Jawaharlal Nehru, India's first Prime Minister and Minister of External Affairs from 1947 to 1964, set the framework of foreign policy which has remained India's reference point until the present. One of the most significant leaders of the twentieth century, Nehru came to power in the early years of the Cold War, determined to assert independent India's influence and interests in Asia and beyond. Drawing on the Nehru Papers, Francine Frankel's When Nehru Looked East reinterprets the doctrine of non-alignment with which Nehru is most closely identified to reveal its strategic purpose.
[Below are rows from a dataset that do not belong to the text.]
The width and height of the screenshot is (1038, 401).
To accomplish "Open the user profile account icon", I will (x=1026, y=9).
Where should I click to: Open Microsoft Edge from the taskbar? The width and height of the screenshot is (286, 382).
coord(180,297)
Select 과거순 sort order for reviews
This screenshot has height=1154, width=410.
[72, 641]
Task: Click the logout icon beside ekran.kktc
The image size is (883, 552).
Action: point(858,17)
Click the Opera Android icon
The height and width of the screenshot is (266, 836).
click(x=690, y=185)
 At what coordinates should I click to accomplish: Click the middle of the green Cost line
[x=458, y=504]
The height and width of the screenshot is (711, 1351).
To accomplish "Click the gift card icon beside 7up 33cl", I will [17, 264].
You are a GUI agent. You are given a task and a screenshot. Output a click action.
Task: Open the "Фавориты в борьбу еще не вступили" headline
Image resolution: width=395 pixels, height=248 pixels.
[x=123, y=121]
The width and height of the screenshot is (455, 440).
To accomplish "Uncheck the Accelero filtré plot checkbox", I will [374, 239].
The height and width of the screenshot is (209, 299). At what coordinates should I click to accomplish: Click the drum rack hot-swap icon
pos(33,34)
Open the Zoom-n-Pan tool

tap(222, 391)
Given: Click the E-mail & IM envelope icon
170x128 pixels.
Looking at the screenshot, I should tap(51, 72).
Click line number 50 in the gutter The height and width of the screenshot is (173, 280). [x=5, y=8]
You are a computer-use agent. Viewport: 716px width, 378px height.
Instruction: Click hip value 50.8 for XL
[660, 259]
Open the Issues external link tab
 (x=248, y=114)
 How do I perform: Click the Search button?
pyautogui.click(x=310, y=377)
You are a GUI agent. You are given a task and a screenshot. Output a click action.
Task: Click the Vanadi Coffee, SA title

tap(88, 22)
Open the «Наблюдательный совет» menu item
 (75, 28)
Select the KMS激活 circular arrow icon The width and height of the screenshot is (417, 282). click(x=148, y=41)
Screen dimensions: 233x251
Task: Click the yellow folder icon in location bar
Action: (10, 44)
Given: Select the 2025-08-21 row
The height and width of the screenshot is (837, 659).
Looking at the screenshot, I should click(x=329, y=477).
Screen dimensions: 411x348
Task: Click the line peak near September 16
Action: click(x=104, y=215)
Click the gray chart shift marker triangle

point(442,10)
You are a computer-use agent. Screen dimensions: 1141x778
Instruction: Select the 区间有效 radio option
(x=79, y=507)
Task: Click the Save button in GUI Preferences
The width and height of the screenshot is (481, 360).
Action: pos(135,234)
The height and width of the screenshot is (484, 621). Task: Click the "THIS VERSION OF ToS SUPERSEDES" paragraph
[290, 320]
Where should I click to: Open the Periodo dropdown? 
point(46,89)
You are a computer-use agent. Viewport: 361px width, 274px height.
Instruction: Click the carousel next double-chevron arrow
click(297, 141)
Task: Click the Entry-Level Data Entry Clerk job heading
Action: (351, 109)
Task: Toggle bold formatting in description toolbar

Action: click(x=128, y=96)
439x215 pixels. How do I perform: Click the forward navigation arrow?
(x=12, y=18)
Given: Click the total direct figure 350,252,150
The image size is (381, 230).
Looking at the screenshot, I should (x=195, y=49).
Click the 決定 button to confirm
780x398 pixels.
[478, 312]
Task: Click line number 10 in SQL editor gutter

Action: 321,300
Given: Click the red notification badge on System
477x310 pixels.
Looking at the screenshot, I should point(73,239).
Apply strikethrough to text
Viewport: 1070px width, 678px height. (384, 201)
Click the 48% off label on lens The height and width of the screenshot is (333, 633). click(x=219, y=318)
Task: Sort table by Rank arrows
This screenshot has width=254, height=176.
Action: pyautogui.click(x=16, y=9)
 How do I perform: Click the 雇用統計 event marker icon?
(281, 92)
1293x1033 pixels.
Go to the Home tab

Analyzing India-US and India-China relations during this period, Frankel explains how these parties came to distrust each other. From the outset, Nehru's vision of India's destiny as a great power collided with that of the US as leader and protector of the free world. He considered the US a rival in South and Southeast Asia and the Middle East and carried out an active diplomacy to dissuade newly independent nations from joining US-led anti-communist mutual security alliances and instead follow India's example of non-alignment. He did not see a threat from the Soviet Union and believed, despite the dispute with China over the northern border, that India's approach would bring India and China together as advocates of Asianism to counter American penetration in the region. This historic miscalculation, manifested in the 1962 China-India War, overthrew the pillars of Nehru's foreign policy.
Frankel provides the most authoritative account yet of the origins of India-US suspicions and India-China rivalries. Outlasting the Cold War, Nehru's worldview lived on in the mindset of successor generations, making it difficult for the US and India to form a strategic partnership and establish a natural balance in Asia.